DATA SECTION
- - - - - - -

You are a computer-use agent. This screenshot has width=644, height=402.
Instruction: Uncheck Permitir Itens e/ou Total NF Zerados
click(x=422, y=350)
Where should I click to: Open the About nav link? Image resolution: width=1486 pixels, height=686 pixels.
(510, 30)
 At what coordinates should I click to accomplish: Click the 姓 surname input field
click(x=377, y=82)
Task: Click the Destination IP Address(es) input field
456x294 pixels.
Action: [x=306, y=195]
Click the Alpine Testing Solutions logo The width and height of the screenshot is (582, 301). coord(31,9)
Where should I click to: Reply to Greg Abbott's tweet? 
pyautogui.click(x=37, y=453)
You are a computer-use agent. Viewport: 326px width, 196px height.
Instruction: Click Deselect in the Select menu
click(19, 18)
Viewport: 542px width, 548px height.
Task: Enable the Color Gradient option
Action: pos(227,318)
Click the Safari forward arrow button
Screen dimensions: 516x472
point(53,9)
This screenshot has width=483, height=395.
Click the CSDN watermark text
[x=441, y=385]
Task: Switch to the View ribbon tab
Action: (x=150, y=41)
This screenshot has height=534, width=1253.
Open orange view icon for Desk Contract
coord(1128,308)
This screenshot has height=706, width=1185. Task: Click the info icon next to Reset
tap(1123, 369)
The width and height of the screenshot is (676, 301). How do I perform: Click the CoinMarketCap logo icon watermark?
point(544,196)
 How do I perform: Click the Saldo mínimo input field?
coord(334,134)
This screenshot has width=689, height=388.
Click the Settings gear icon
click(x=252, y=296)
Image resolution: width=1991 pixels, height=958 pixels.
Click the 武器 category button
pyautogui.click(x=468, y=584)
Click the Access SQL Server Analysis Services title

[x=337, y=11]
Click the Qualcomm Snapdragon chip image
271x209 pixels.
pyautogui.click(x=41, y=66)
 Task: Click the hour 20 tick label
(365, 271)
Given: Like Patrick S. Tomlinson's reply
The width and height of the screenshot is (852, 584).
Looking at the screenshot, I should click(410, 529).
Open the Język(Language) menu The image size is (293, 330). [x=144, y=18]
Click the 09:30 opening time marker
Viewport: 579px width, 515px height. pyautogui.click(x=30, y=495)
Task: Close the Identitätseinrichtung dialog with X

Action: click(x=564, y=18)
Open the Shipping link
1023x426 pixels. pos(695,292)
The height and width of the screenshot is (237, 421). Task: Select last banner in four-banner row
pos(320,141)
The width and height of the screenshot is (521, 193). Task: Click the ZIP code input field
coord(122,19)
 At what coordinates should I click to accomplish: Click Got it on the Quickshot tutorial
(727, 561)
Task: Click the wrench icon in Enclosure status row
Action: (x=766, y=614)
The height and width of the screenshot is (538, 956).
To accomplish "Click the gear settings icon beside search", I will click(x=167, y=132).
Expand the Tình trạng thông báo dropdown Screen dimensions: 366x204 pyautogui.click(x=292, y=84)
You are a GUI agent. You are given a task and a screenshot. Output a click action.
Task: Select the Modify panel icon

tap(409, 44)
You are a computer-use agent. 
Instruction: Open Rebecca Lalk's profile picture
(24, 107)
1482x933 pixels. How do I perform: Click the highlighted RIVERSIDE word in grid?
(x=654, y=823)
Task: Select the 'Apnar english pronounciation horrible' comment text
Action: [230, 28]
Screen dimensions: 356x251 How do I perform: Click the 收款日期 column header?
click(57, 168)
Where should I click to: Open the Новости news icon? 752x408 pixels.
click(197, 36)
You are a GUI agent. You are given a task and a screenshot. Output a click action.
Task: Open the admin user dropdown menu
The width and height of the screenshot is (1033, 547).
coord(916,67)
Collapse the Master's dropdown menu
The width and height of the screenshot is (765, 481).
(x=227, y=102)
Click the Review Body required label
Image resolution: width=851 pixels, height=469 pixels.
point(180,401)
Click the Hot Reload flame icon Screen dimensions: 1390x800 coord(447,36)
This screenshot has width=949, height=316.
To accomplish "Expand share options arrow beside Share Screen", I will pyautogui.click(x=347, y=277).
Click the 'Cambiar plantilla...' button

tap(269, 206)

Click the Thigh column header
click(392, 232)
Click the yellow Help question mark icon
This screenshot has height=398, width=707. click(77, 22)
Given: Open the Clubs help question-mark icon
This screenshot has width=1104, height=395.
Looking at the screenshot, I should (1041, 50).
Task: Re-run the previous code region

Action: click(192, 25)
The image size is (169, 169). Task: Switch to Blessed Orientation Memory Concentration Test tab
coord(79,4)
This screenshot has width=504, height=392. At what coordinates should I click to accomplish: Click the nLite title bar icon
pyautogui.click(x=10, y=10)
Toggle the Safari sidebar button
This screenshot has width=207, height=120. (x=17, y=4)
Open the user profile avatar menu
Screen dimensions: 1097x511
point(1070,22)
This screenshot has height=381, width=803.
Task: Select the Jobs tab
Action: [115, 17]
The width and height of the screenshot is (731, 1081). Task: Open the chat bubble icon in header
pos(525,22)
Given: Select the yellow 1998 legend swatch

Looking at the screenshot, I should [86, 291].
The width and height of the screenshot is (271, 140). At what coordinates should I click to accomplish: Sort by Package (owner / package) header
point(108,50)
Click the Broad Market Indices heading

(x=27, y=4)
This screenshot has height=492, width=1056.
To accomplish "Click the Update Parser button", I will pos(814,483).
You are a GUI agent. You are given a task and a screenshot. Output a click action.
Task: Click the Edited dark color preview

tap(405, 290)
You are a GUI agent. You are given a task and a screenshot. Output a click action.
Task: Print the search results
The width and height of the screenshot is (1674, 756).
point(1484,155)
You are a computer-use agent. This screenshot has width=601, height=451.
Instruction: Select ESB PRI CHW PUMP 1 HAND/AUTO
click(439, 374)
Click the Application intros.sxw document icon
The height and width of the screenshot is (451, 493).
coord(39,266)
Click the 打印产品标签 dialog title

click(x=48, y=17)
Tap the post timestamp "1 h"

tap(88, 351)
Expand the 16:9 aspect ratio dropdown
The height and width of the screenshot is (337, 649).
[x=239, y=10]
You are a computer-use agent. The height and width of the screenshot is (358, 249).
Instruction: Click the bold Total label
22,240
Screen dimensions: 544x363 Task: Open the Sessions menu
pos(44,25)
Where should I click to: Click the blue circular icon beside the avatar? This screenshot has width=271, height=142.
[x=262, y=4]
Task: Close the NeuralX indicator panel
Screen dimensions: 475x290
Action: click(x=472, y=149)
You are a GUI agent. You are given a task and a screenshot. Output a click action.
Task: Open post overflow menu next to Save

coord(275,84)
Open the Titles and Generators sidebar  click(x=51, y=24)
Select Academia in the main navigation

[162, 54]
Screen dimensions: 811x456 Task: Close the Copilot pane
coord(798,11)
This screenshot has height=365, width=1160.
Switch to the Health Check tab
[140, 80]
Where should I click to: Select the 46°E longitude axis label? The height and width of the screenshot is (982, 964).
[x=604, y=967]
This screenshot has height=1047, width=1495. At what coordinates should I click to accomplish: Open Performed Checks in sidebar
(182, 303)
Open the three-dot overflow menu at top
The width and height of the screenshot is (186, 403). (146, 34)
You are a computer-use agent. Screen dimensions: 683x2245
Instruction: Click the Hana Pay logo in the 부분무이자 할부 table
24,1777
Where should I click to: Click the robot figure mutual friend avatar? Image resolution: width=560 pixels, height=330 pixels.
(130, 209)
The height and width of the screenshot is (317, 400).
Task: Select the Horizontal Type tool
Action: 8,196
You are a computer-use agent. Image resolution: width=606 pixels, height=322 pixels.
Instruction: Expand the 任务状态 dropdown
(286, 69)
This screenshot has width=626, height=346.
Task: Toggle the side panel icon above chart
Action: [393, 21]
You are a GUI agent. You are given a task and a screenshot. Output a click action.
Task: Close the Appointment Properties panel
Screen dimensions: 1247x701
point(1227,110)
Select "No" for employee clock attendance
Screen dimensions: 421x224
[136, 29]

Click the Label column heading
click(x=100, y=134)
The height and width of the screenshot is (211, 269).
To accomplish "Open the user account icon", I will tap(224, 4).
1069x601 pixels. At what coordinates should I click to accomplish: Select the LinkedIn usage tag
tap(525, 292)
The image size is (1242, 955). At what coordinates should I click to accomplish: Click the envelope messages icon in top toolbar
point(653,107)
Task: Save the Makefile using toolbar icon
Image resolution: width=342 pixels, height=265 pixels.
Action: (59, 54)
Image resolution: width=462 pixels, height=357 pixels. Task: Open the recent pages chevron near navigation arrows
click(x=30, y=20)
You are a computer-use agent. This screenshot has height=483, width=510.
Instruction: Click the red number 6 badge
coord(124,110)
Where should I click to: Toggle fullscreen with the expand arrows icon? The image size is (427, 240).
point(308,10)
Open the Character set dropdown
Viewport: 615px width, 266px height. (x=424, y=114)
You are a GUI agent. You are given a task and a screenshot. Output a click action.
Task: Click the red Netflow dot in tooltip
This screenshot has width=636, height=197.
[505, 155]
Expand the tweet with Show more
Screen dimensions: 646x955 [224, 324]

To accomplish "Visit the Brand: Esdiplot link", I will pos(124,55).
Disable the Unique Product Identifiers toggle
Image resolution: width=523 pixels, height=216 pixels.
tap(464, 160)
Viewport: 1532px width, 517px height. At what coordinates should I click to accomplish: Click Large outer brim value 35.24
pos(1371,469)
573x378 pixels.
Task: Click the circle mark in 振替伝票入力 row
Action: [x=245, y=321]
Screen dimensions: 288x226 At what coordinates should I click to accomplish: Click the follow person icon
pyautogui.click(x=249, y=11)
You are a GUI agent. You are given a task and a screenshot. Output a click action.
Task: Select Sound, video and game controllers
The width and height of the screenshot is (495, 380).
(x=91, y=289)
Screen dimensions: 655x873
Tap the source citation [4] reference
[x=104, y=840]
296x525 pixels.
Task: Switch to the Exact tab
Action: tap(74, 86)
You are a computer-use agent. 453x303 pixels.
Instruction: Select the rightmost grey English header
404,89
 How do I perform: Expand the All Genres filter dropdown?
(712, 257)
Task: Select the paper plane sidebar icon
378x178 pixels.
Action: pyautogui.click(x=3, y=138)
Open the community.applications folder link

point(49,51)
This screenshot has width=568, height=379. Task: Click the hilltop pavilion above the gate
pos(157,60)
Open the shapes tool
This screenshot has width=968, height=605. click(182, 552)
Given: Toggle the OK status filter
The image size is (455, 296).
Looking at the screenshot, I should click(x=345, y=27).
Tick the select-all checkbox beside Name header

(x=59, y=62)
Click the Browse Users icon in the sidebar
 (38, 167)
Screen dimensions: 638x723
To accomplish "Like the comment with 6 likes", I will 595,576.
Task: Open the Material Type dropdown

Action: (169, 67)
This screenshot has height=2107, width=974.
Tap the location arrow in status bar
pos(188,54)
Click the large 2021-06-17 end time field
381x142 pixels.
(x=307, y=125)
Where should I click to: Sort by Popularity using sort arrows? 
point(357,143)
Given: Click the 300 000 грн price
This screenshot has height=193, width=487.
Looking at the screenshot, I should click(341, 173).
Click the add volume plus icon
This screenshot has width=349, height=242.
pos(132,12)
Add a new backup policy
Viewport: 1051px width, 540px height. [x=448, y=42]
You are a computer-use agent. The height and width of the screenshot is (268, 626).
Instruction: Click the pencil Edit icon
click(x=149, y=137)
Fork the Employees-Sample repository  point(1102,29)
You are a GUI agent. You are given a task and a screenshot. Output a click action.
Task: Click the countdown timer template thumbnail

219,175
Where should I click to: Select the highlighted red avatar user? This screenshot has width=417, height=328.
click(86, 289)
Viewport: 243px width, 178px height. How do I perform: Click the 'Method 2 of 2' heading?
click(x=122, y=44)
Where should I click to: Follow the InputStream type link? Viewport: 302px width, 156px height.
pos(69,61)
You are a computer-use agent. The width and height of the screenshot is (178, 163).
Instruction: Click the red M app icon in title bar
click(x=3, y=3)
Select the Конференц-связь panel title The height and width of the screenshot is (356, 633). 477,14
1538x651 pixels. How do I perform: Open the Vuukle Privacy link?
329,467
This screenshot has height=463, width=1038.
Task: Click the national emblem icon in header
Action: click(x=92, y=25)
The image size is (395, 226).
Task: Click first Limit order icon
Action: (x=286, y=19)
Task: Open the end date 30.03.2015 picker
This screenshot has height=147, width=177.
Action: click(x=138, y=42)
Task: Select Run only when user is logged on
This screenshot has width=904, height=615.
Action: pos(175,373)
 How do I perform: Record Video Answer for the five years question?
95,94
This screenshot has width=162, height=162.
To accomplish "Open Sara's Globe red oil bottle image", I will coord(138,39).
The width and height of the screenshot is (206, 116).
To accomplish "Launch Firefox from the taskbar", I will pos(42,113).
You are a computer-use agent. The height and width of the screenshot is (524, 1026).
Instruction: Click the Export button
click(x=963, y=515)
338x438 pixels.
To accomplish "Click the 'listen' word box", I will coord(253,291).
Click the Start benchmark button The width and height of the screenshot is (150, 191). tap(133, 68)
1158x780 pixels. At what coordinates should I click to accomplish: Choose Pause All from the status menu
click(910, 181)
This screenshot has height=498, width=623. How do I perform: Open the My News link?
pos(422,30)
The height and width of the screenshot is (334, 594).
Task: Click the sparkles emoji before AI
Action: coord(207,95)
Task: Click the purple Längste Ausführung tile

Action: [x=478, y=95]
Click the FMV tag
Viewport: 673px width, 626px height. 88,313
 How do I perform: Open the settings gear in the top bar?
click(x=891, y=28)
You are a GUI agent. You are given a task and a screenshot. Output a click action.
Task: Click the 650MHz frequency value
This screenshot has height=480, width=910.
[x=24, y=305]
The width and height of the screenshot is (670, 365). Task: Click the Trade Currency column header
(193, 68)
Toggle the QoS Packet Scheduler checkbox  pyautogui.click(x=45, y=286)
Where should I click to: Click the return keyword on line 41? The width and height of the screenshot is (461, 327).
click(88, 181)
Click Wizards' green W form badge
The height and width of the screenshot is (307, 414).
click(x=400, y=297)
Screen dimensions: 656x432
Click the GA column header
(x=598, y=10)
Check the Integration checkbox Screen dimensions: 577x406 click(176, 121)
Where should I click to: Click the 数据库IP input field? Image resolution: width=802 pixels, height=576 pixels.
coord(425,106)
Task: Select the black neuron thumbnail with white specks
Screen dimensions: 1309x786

- - - - - - -

As listed above, the lines from the line with "Tick the select-all" to the line with "Task: Open the end date 30.03.2015 picker" are to be echoed exactly, with both ends included and nothing added.

Tick the select-all checkbox beside Name header

(x=59, y=62)
Click the Browse Users icon in the sidebar
 (38, 167)
Screen dimensions: 638x723
To accomplish "Like the comment with 6 likes", I will 595,576.
Task: Open the Material Type dropdown

Action: (169, 67)
This screenshot has height=2107, width=974.
Tap the location arrow in status bar
pos(188,54)
Click the large 2021-06-17 end time field
381x142 pixels.
(x=307, y=125)
Where should I click to: Sort by Popularity using sort arrows? 
point(357,143)
Given: Click the 300 000 грн price
This screenshot has height=193, width=487.
Looking at the screenshot, I should click(341, 173).
Click the add volume plus icon
This screenshot has width=349, height=242.
pos(132,12)
Add a new backup policy
Viewport: 1051px width, 540px height. [x=448, y=42]
You are a computer-use agent. The height and width of the screenshot is (268, 626).
Instruction: Click the pencil Edit icon
click(x=149, y=137)
Fork the Employees-Sample repository  point(1102,29)
You are a GUI agent. You are given a task and a screenshot. Output a click action.
Task: Click the countdown timer template thumbnail

219,175
Where should I click to: Select the highlighted red avatar user? This screenshot has width=417, height=328.
click(86, 289)
Viewport: 243px width, 178px height. How do I perform: Click the 'Method 2 of 2' heading?
click(x=122, y=44)
Where should I click to: Follow the InputStream type link? Viewport: 302px width, 156px height.
pos(69,61)
You are a computer-use agent. The width and height of the screenshot is (178, 163).
Instruction: Click the red M app icon in title bar
click(x=3, y=3)
Select the Конференц-связь panel title The height and width of the screenshot is (356, 633). 477,14
1538x651 pixels. How do I perform: Open the Vuukle Privacy link?
329,467
This screenshot has height=463, width=1038.
Task: Click the national emblem icon in header
Action: click(x=92, y=25)
The image size is (395, 226).
Task: Click first Limit order icon
Action: (x=286, y=19)
Task: Open the end date 30.03.2015 picker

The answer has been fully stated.